The idea that someone cannot challenge a source fact simply
because
they doubt its truth is very useful, though. It reduces
many arguments
where editors "know" they are right, when they are really
wrong.
Yes, it's useful, and I suspect that is why there is such resistance to
changing even the "not whether editors think it is true" at WT:V right now,
let alone "verifiability, not truth".
But as useful as it may be in shutting novice editors up: this is not the
job of WP:V policy; it's the job of WP:NPOV and W:OR.
If all mainstream science says that water boils at 100°, and one editor says
he knows it's 98° because he measured it in his kettle, WP:OR and WP:NPOV is
the proper way to address that. Not WP:V.

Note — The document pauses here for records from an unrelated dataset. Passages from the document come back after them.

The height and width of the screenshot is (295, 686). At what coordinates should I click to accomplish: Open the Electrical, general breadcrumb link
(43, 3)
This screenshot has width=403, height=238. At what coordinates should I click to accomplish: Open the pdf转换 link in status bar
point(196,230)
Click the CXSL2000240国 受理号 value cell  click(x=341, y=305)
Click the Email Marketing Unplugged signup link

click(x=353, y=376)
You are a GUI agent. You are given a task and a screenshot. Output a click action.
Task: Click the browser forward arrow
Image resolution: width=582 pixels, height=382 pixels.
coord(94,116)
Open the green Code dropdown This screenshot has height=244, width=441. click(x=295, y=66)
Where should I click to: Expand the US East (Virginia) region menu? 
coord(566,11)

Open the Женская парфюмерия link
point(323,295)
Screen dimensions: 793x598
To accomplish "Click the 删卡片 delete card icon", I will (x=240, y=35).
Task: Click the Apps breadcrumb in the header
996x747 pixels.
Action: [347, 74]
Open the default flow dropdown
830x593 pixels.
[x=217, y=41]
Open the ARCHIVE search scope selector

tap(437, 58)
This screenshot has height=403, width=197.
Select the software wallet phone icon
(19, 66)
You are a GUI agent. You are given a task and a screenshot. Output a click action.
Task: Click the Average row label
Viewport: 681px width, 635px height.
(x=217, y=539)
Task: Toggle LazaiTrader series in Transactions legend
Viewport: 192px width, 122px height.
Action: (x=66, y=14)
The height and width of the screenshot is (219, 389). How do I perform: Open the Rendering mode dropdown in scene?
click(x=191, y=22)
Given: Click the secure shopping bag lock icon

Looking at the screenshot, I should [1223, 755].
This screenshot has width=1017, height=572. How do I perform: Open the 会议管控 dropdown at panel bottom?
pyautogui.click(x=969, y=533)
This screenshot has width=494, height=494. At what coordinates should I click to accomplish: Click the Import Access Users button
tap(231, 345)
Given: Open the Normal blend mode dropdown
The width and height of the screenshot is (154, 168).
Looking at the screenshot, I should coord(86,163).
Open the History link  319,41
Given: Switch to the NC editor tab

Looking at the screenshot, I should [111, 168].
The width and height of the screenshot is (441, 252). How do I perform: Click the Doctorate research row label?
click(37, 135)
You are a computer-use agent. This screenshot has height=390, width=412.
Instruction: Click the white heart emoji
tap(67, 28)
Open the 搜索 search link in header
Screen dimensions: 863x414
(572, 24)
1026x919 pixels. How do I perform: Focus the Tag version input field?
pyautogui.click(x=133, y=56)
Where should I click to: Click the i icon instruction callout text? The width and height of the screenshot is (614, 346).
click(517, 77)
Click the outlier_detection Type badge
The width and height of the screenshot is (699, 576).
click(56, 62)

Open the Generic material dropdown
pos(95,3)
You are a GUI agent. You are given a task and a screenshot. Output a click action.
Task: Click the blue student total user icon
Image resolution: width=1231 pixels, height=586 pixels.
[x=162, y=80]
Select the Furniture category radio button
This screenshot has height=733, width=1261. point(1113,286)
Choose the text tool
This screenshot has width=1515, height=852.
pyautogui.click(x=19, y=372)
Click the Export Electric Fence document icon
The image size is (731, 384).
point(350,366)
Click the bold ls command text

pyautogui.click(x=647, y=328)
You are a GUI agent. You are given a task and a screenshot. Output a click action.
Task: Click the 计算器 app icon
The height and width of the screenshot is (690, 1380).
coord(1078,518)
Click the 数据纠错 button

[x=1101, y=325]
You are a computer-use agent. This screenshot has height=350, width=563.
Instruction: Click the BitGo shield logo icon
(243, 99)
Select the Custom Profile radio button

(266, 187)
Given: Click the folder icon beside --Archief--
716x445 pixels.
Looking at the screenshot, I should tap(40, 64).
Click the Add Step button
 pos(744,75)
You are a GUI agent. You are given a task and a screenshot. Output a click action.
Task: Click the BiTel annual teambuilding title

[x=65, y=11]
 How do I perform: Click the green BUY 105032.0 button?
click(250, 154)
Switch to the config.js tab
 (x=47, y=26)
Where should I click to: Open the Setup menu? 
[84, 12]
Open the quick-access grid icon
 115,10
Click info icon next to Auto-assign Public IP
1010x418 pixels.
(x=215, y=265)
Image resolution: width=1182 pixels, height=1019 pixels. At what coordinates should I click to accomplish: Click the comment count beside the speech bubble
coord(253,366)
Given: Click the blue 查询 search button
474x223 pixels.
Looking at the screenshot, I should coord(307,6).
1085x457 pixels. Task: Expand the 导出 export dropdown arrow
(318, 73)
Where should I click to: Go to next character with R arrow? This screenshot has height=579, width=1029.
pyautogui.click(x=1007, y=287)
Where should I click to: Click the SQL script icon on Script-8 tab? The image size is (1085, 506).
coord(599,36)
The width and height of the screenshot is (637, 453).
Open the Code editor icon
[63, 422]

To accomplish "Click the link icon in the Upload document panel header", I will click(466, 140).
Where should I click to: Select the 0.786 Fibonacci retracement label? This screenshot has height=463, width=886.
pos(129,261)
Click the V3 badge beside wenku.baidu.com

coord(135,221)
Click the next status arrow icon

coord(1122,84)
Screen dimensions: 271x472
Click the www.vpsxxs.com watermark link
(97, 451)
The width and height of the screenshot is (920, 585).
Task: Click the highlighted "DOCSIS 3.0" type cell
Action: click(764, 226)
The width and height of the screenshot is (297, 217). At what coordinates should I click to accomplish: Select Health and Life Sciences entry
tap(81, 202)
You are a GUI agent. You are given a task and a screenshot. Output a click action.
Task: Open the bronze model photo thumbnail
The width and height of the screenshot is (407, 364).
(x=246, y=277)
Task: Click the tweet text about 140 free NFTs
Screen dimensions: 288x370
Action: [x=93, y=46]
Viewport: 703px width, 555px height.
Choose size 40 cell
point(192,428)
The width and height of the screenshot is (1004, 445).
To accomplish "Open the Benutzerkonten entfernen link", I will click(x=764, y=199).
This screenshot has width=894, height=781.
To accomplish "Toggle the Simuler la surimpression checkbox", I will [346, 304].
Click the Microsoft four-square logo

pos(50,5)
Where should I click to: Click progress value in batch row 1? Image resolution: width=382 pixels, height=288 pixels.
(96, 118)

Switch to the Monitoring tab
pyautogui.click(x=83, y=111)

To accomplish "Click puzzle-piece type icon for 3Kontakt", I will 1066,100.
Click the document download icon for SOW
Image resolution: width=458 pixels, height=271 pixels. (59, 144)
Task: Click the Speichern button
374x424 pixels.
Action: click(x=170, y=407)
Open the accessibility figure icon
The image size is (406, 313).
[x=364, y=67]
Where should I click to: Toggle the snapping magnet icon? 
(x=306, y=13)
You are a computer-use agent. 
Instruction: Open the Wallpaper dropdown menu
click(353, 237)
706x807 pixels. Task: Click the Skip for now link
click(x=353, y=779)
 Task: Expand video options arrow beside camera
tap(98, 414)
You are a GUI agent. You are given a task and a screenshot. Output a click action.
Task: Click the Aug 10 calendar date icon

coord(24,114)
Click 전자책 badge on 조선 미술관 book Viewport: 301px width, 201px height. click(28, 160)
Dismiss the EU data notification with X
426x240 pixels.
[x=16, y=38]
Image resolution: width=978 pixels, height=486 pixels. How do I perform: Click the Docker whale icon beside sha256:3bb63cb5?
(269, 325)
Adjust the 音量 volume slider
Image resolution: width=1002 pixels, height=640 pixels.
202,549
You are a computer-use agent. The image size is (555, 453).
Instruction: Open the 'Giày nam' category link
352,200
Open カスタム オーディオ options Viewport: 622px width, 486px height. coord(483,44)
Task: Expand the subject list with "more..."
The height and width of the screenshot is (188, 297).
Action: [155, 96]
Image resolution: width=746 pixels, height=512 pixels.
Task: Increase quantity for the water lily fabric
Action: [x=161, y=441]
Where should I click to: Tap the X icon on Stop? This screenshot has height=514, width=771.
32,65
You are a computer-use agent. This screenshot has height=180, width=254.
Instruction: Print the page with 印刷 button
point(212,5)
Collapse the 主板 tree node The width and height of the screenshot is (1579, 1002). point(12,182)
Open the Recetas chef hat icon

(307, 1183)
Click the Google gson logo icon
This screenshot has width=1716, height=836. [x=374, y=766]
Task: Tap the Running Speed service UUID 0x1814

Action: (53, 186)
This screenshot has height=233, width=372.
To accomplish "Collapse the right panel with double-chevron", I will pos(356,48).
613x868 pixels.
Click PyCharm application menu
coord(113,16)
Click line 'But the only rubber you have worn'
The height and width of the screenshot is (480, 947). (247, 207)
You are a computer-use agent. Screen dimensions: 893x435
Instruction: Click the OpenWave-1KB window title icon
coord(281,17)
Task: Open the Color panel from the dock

The job of WP:V is to make sure that assertions in Wikipedia are verifiable;
it's not to ensure that verifiable stuff cannot be deleted.
Scott's argument is that many press reports publish shite, and that as a
result we have lots of shite in our BLPs. My argument is that much of that
shite is defended by editors saying, "A reliable source wrote about it, and
you wanting to delete it violates WP:V, because you see, policy says it does
not matter whether editors believe it is true or not."
If we can't use sources to judge truth, and we
can't use
expert knowledge
without sources, what third option remains?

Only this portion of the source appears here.